• PROVIDED DATA:
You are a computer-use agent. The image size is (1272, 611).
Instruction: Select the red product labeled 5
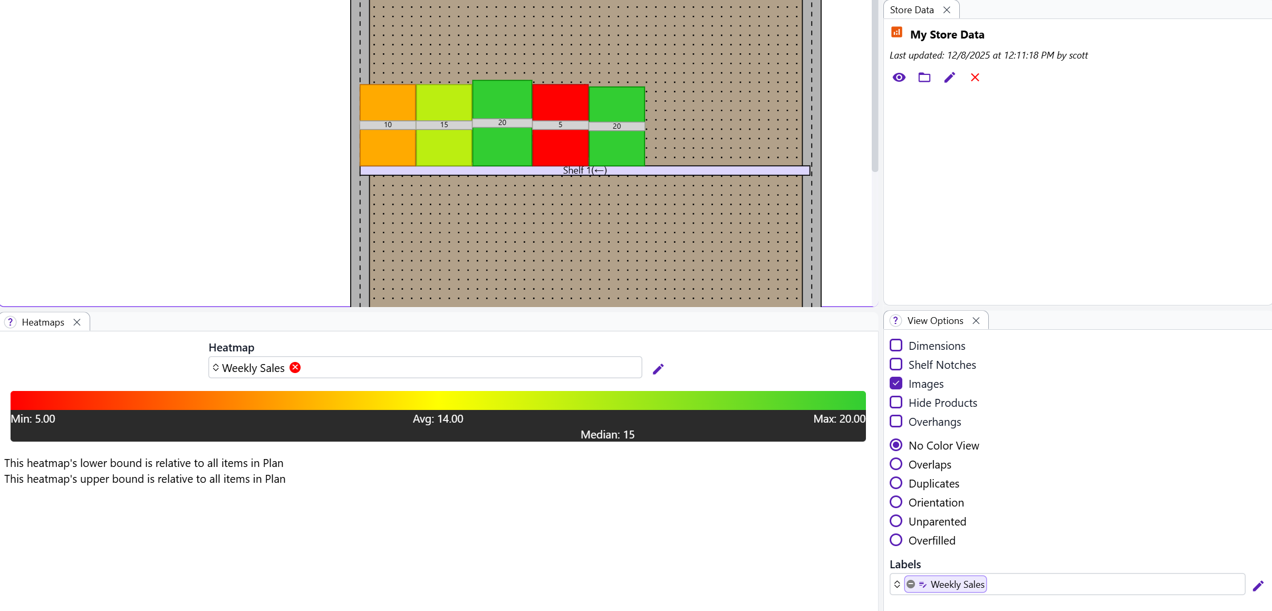(560, 103)
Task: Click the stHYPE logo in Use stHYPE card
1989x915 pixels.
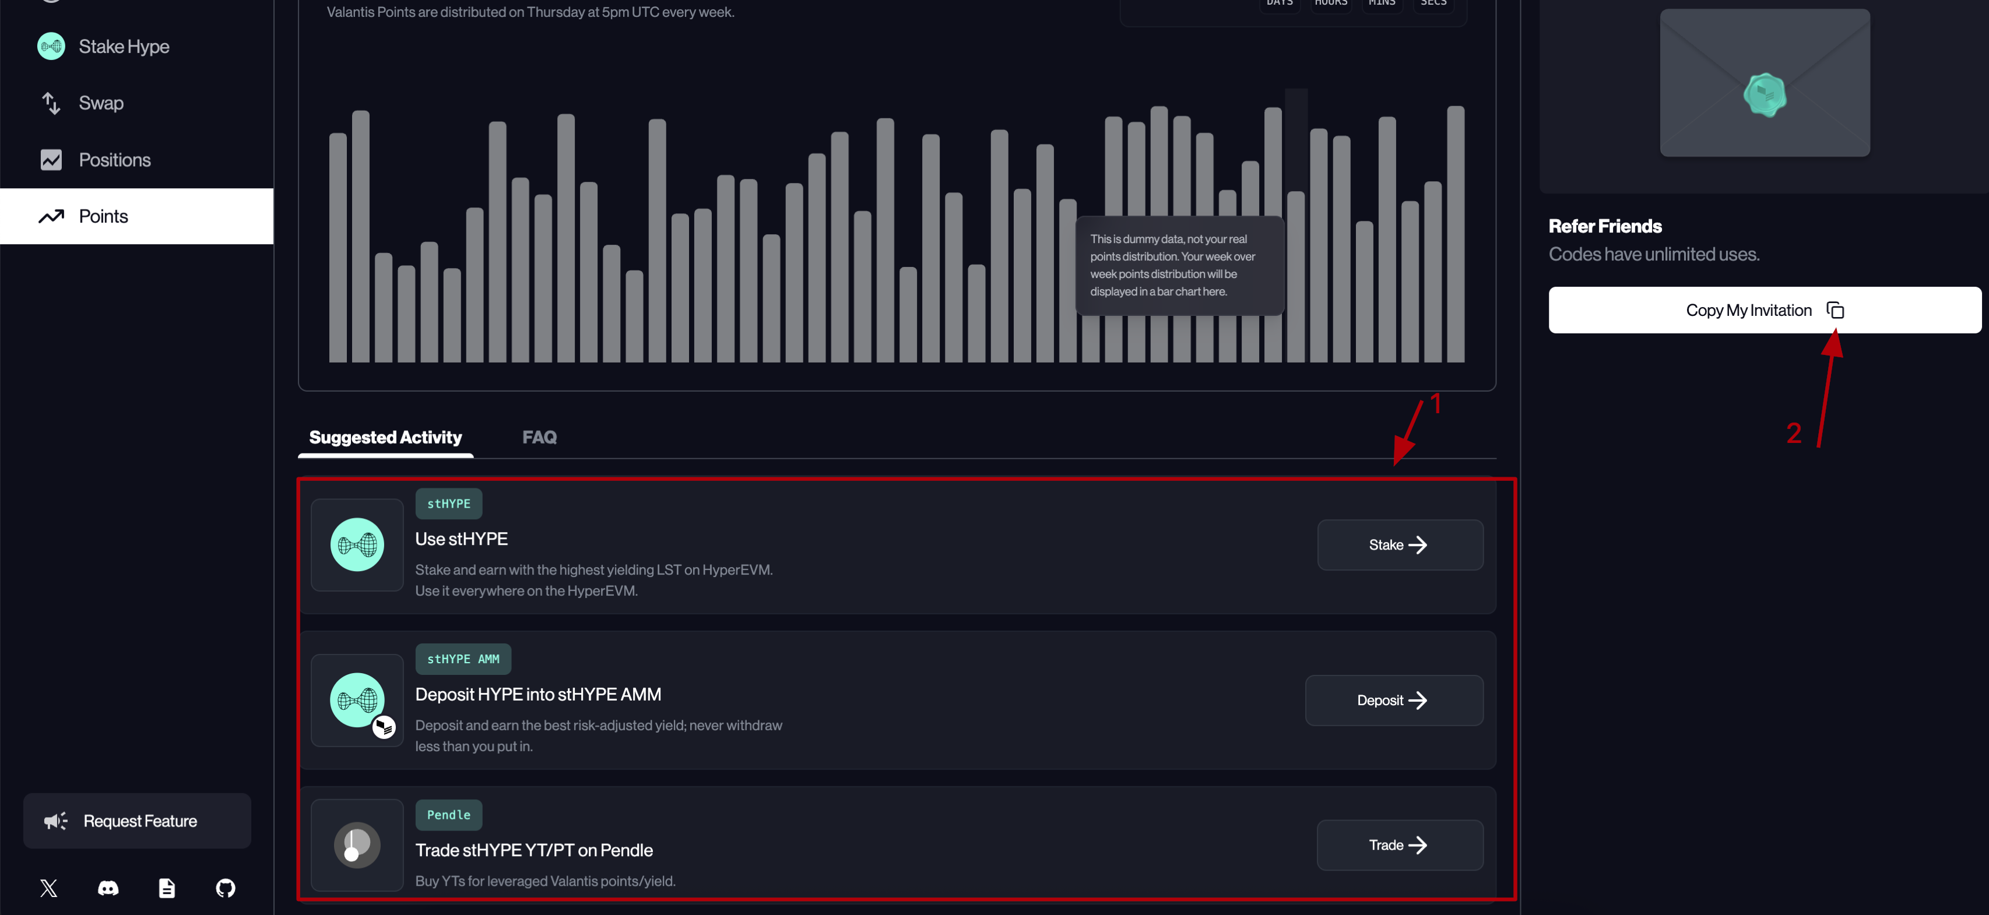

• WHAT IS NEEDED: Find the line containing "Instruction: Select the red product labeled 5" in the records above and restate it, and each line after it through the end, word for word, dropping the pictures.

• SOLUTION:
Instruction: Select the red product labeled 5
(560, 103)
Task: Click the stHYPE logo in Use stHYPE card
1989x915 pixels.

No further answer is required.